Morning and It's Summer: A Memoir
Description
Contains Illustrations
$17.95
ISBN 0-86495-022-5
Author
Publisher
Year
Contributor
Robert Seiler was Assistant Professor of General Studies at the University of Calgary.
Review
Alfred Wellington Purdy (b. 1918) has enjoyed a long and a distinguished career. Since 1944 he has published 27 volumes of verse. He has won many awards, among them the Governor General’s Medal for Poetry (1966) and the Order of Canada (1982). Critics speak of him as a peripatetic literary journalist who fixes his attention on people and places but who gets caught up in lives and landscapes. It may be true that Purdy travels widely and that in his poetry he reports on the human condition, but it must be remembered that the originality and the power of his voice constitute his great strength as a writer.
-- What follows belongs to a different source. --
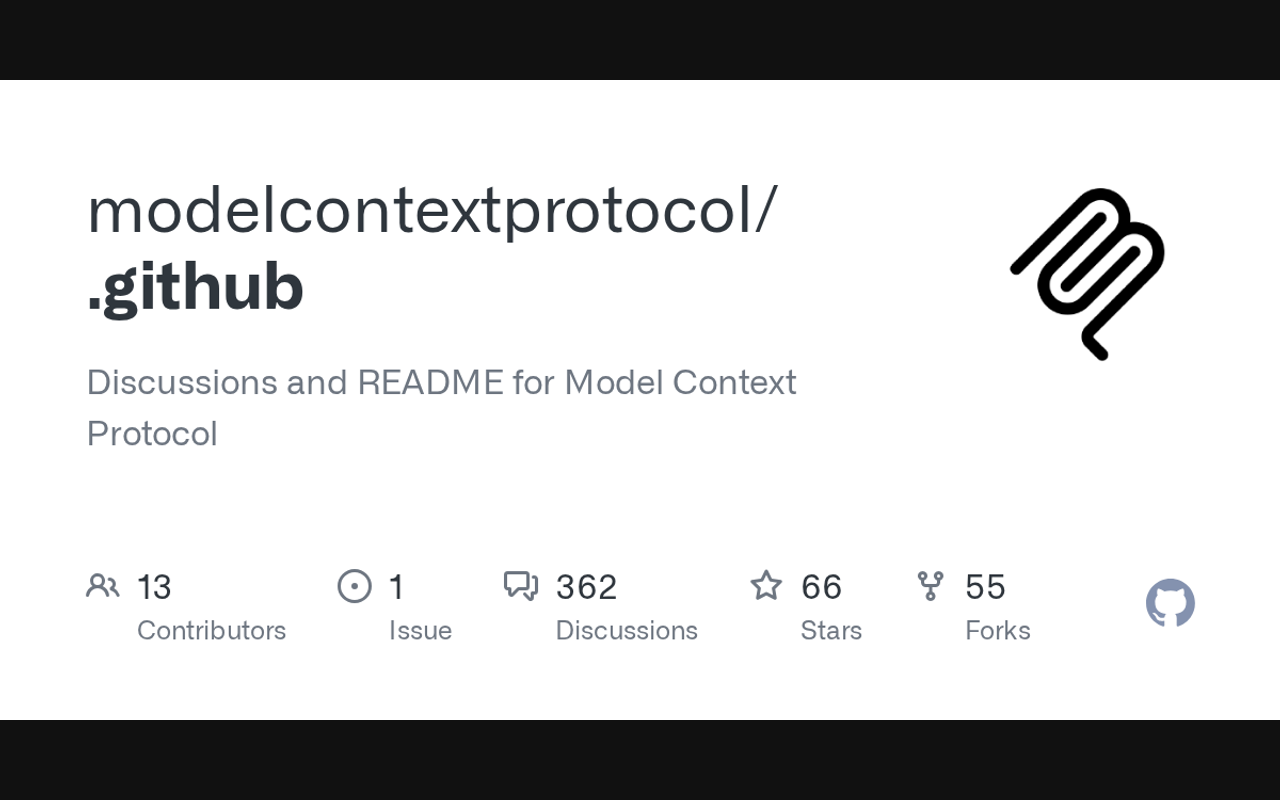Open the .github repository name

196,287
Over the years Purdy has evolved a distinctive manner of writing. The word that is often used to describe his style is minimalist. The run-on sentence, the unexpected but appropriate adjective, the repetition of present participles and, of course, the galloping gait inform not only his poetry but also his prose, as Morning and It’s Summer demonstrates. This is a remarkable book indeed. For one thing, the journey Purdy takes is the journey to the mythical world he grew up in during the 1920s. He files two reports, the first in prose and the second in poetry. For another, reproductions of photographs of his childhood friends and of members of his family are carefully worked into the prose section of the book. What results is a memorial volume of considerable intensity.
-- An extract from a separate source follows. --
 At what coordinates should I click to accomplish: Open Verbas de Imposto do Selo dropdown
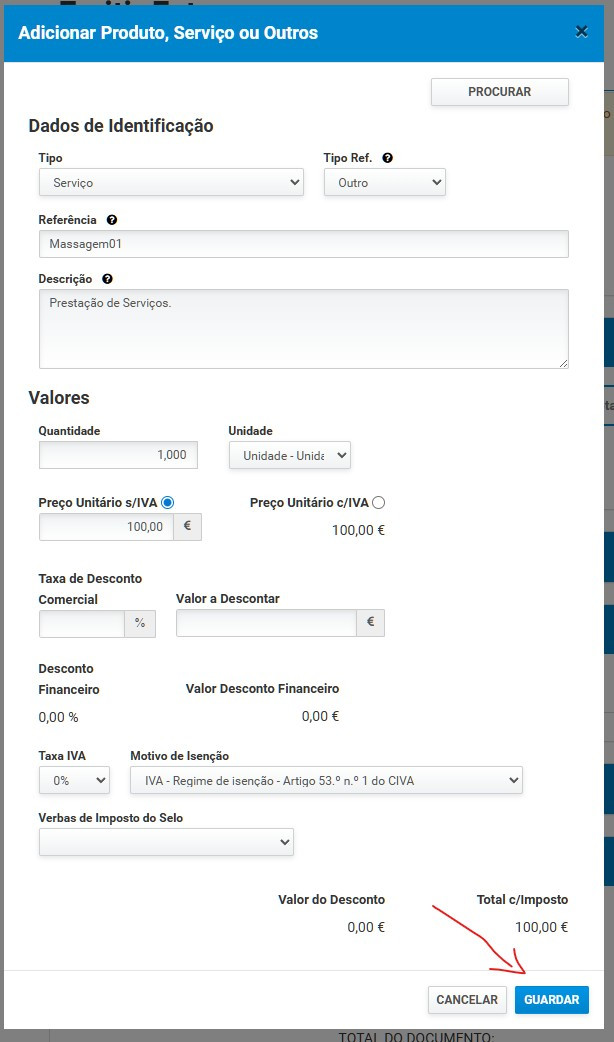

Purdy claims that no great effort of mind is needed to reconstruct the great moments of life: “the best parts of life are the exultations, those times when something happens which so moves one emotionally that everything else is driven into the far background of the mind” (pp.26-27). Naturally, his memories of the people of Trenton, Ontario, during the 1920s are linked with memories of specific places. These include the red brick house, the floors of which sagged, as if the house was tired from its 100 years and couldn’t stand upright any longer (p.9); the B.W. Powers coal sheds, out of which struggled great teams of drayhorses, “their wagons loaded with canvas bags of coal, delivered by black-faced sweating men to the town stoves and furnaces” (p. 10); and Weller’s Theatre, where on Saturday afternoon every child in Trenton watched Tom Mix ride the range (p. 19). People as well as places are sharply observed. Witness the sketches of Purdy’s grandfather, a taciturn old man who “seemed less a relative than a queer aging animal from forests where other animals had avoided him” (p. 12); Jacob Merker, the junk dealer who told stories “of his adventures out west among the Indians, when he was a cowboy working on a cattle ranch” (p.16); and Joe Barn, the town idiot who “lived in a shack made of flattened tin cans and broken boards somewhere near the town garbage dump” (p.22).
The second half of the book brings together the best of Purdy’s poems about his childhood. These poems, including “Elegy for a Grandfather,” “Evergreen Cemetery,” and “My Grandfather Talking,” first appeared in a slightly altered version in such volumes as Emu, Remember! (Fredericton, 1957), Poems for all the Annettes (Toronto, 1962) and The Cariboo Horses (Toronto, 1965), Purdy’s prize-winning volume. It can be argued that at least three poems from this volume shaped Morning and It’s Summer “Method for Calling Up Ghosts” suggests the method by which Purdy imagines people from his past and then makes them visible again; lines 43 to 46 of “In Sickness” contain the book’s title; and the description of the country of his birth in “The Country North of Belleville” anticipates the description of Trenton.
The mode of discourse shifts from narration to rumination in this part of the book. To be more precise, in the poems Purdy reflects on the experiences that have made him what he is today, a visionary poet who sees through time and space and who “pictures” in his mind the faces and the attributes of the people who have made an impact on him. “My Grandfather Talking” is a good example of how a face or a gesture or an attitude can be transported to the here and now:
Not now boy not now
some other time I’ll tell ya what it was like
without no streets
or names of places here
nothin but moonlight boy nothin but woods (p.30)
It should be obvious that the portraits in this volume, especially those of his grandfather and his mother, achieve a marked degree of actuality.
It is regrettable that the exigencies of commercial publishing today prevent the publication of a volume that would bring together all of Purdy’s best work. Such a volume would run to well past the critical limit, 300 pages. Sad to say, his readers must be satisfied with collections like Morning and It’s Summer.